I was born in Madison Wisconsin. My very first home was in graduate student housing. My father was pursuing his PhD at the school. My parents were transplants from New York, they had relocated for the UW education. Our first house was on Bordner Drive. If I am to be kind, it was a modest home. It was red. The room we called our dining room had wallpaper printed with gigantic yellow flowers. My sister and I shared the upstairs as our bedroom. Our furniture was utilitarian and sparse. Money was tight. We had a park with tennis courts behind our backyard. In the summers all of the neighborhood kids would gather and play in the greenways until dusk. Ghost In the Graveyard, Kick The Can, and a whole host of other made-up games. I attended Crestwood Elementary School, and was a proud "Crestwood Cricket." I could walk to school each day, swinging my Scooby Doo lunch box in one hand, while the other held the hand of my best friend Renee. We would walk together each day, singing cheery songs about flowers and rainbows. Admittedly, it was corny.

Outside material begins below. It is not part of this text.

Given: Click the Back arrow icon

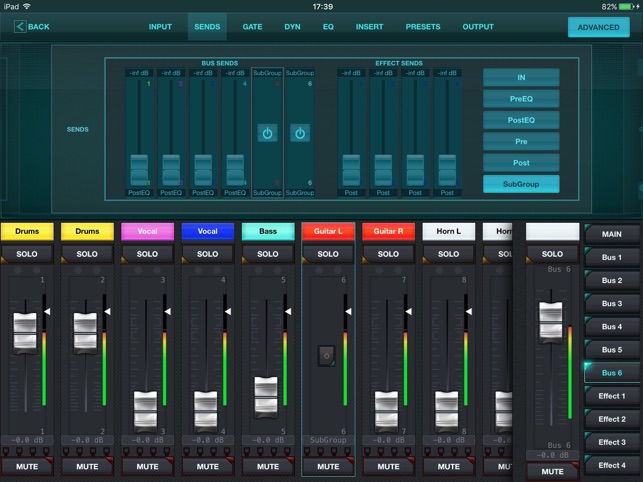Looking at the screenshot, I should click(20, 27).
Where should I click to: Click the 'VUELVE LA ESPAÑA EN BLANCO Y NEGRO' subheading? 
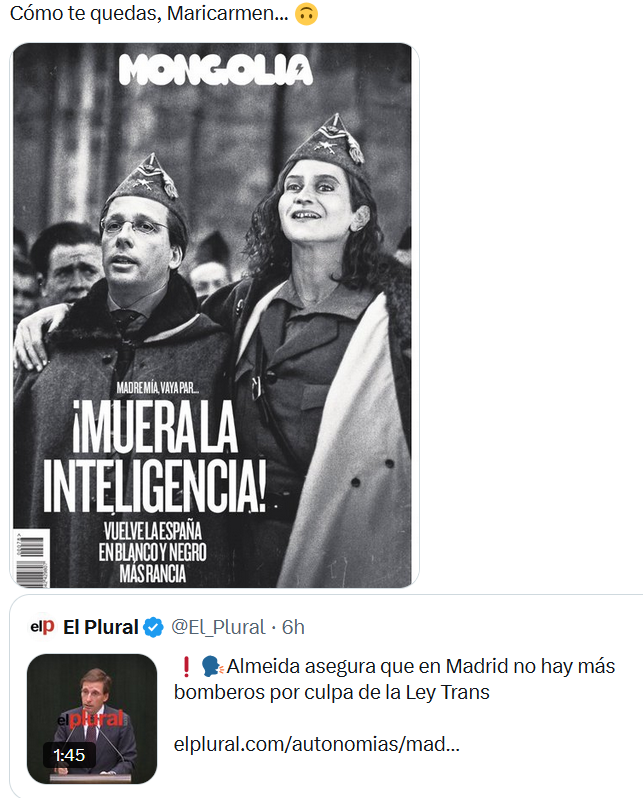point(153,552)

My parents divorced before I entered the fifth grade. By the time eighth grade rolled around, they had both remarried and I moved with my mother and new Stepfather, David to a new house not far from campus. In my new home I had my very own room. We had cable television for the first time which meant...MTV. I attended Madison West High School. Again, I was able to walk to school rain or shine, and Monroe street provided Orange Tree Imports, and The Oven's of Brittany for my shopping and eating pleasure. I smoked my first (and practically last) cigarette down by the train tracks only blocks from my house. It didn't last long, since upon lighting my smoke, I ignited my well-hair sprayed bangs and singed off much of my eyebrows. I had my first drink at my friend Allison's house. We drank vodka and orange juice until the room started spinning and we fell asleep giggling. My friend Angie lived down the block and we would head there after school to watch recorded episodes of Days Of Our Lives while eating loads of raw cookie dough.

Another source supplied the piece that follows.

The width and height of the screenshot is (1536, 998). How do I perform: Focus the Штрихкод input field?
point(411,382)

Throughout the high school years we would spend time hanging out on State Street, looking for tapes, and browsing the poster shops for a mix of Ansel Adams, Monet and Led Zepplin posters. It didn't need to make sense. In the winter months when it was too cold to be outside we would head to West Town mall to buy cheap earrings and try on clothes our parents would not approve of. I never attended any of the high school parties, I wasn't cool enough, so on the weekends I went to the movies, and would often end up late night at Perkins, drinking coffee and eating "mammoth muffins" with my girlfriends.
I didn't go far after graduation. I attended the UW and lived in the dorms on campus. It was there of course that I met my future husband, David. During college I got to know another side of Madison. I bar hopped along State Street, hitting my favorites; State Street Brats, The Flamingo, Monday's, The Angelic, and the KK. I studied at the union, drank coffee at Espresso Royal, met girlfriends at Yogurt Express and had dinner with David at Paisan's Ginos and Kostas. I ran along the lake shore path, and hiked up Bascom Hill regularly, keeping me in mini-skirt wearing shape.
I left Madison for good in the fall of 1997. I moved to Minneapolis to live with David. I didn't know at the time that I would never call Madison "home" again. We spent four years in the twin cities before heading west to Denver. And now, here we are in Oakland. I have not returned to Madison for six years. Six years. I know that the Madison I knew is no longer there. The Rocky Rococco's where I held my first job is gone. Josie's where I was a waitress through college burned down. The Flamingo has long been something else and the dorm where I spent my sophmore year has been destroyed, as was the Paisan's restaurant where David and I celebrated our very first Valentine's Day.
And yet, I am anxious to return, to see how Madison has evolved. To gaze once again on Lake Mendota and show the boys my childhood zoo. I'm looking forward to feeling the moist, humid air on my skin and hopefully witnessing the thrill of a summertime thunderstorm.
Madison has changed, no doubt, as have I. I'm no longer a child and things will surly look different. But this is the city where I was a little girl, where I made my first friends, experienced my first heartbreaks, fell in love and grew up. Madison may no longer be my home, but it is my hometown and it will always have a place in my heart.
Madison, I can't wait to see you once again.